>>>>>

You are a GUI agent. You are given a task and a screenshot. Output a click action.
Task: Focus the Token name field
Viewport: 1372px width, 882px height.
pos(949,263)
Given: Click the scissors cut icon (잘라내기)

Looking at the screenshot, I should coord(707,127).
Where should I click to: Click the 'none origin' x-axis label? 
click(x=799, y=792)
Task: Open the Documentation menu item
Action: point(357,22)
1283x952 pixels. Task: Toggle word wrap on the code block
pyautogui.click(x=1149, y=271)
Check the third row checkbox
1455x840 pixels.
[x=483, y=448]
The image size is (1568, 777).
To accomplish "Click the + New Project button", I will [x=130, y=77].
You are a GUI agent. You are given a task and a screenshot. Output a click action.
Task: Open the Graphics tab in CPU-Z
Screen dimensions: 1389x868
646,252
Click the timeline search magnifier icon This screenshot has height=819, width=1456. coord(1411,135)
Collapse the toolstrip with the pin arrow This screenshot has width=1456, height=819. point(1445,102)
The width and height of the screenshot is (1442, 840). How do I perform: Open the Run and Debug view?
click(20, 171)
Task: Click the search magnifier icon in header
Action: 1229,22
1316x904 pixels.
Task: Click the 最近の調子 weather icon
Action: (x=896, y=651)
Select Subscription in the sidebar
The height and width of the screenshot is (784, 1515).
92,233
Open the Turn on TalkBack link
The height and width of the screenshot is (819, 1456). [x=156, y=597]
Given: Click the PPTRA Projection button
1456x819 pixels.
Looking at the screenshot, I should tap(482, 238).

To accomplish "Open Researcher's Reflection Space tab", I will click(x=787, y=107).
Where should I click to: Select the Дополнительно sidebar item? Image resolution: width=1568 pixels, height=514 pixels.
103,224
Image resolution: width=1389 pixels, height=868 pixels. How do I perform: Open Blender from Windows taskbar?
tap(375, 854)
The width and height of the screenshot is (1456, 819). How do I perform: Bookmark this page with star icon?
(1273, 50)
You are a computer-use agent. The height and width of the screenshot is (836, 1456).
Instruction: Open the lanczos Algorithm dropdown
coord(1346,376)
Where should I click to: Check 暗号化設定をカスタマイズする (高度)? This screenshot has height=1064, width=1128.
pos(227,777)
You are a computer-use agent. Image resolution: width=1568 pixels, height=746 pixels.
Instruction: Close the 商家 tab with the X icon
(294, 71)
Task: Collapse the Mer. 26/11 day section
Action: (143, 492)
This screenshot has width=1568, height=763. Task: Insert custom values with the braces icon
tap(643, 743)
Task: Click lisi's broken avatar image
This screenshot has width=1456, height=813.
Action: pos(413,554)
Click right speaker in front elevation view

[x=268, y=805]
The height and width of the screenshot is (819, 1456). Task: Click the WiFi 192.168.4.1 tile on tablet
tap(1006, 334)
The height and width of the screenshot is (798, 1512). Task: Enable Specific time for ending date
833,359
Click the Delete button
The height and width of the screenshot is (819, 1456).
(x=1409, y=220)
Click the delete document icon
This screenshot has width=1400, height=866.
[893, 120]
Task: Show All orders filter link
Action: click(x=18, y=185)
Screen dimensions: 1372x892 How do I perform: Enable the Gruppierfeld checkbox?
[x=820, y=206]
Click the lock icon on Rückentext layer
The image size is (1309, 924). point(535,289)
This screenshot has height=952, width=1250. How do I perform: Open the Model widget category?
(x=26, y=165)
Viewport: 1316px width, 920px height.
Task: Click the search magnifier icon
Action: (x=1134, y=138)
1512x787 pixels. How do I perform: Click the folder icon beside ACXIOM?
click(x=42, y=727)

<<<<<

* What you have to do *
Say how many lines of the listing above include the word "agent", giving the number alone.

* Response for this exercise *
4